Both cannabis retailers have pursued different growth strategies over the years. High Tide runs 194 stores across five Canadian provinces under its Canna Cabana banner, employing a discount club model that has driven remarkable performance. According to Grover, the company has achieved “142% same-store sales growth” since launching the model in October 2021, while “the average operator has seen a 4% drop in sales during the same time period.”
SNDL, which reported fourth-quarter 2024 earnings Tuesday, has primarily focused on diversification, including alcohol, while keeping a stake in wholesale cannabis operations. The company reported record quarterly revenue of $257.7 million, with its combined cannabis business growing 16.5% year-over-year.
“Our cannabis segments continue to show strong momentum, achieving steady revenue gains for the 12th consecutive quarter and we continue to grow well ahead of market averages,” George told investors.

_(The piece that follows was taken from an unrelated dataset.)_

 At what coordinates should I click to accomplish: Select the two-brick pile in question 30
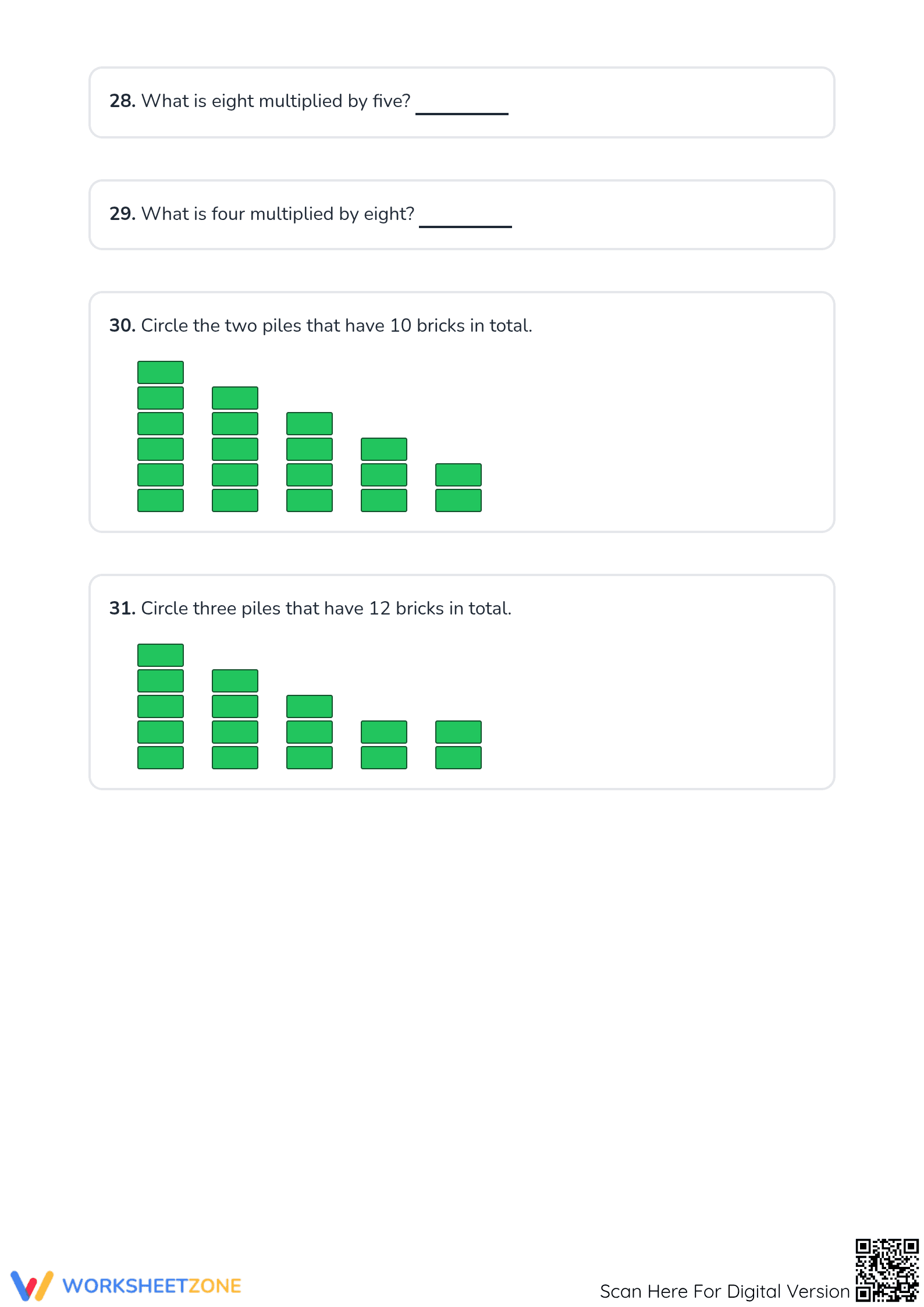pos(459,488)
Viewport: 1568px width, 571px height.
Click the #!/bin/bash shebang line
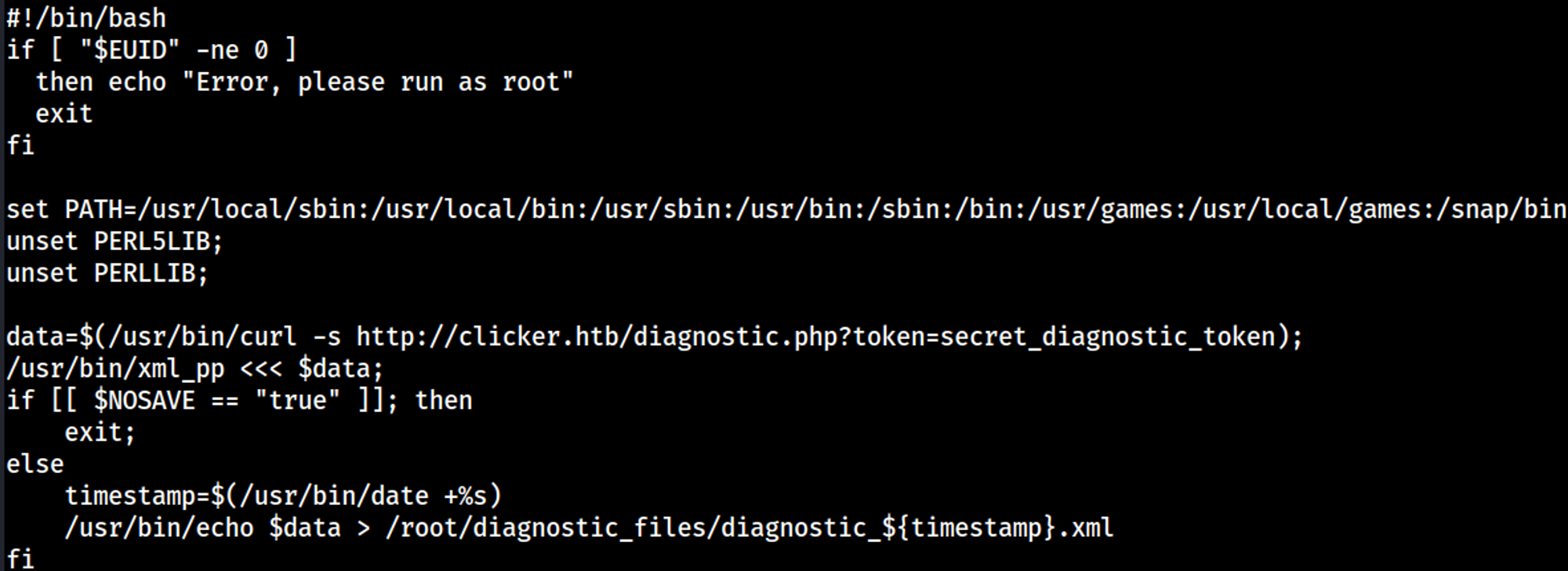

Neither company disclosed SNDL’s long-term intentions regarding the High Tide stake, but the move comes amid ongoing consolidation in Canada’s cannabis retail landscape, where intense competition has forced numerous smaller operators out of business.
While High Tide has focusing primarily on organic growth, SNDL has pursued an deal-heavy strategy to expand its operations. SNDL reported having $218 million in unrestricted cash with zero outstanding debt at the end of 2024, providing significant financial flexibility.
High Tide generated $142.5 million in fourth-quarter 2025 revenue, an 11% increase year-over-year, maintaining what Grover described as “the highest revenue generating cannabis company in Canada” with an annual revenue run rate of approximately $570 million.
During its earnings call, High Tide said it has consulted with its management team, board of directors and external experts regarding SNDL’s investment. Grover, who remains High Tide’s largest individual shareholder, emphasized the company has had “preliminary discussions with some shareholders, which have expressed support for our management team and strategy.”
The Canadian cannabis retail landscape has evolved dramatically since recreational legalization in 2018, with many early entrants filing for bankruptcy amid fierce competition. The latest development suggests further consolidation may be on the horizon as larger players seek markets overseas to strengthen their own positions.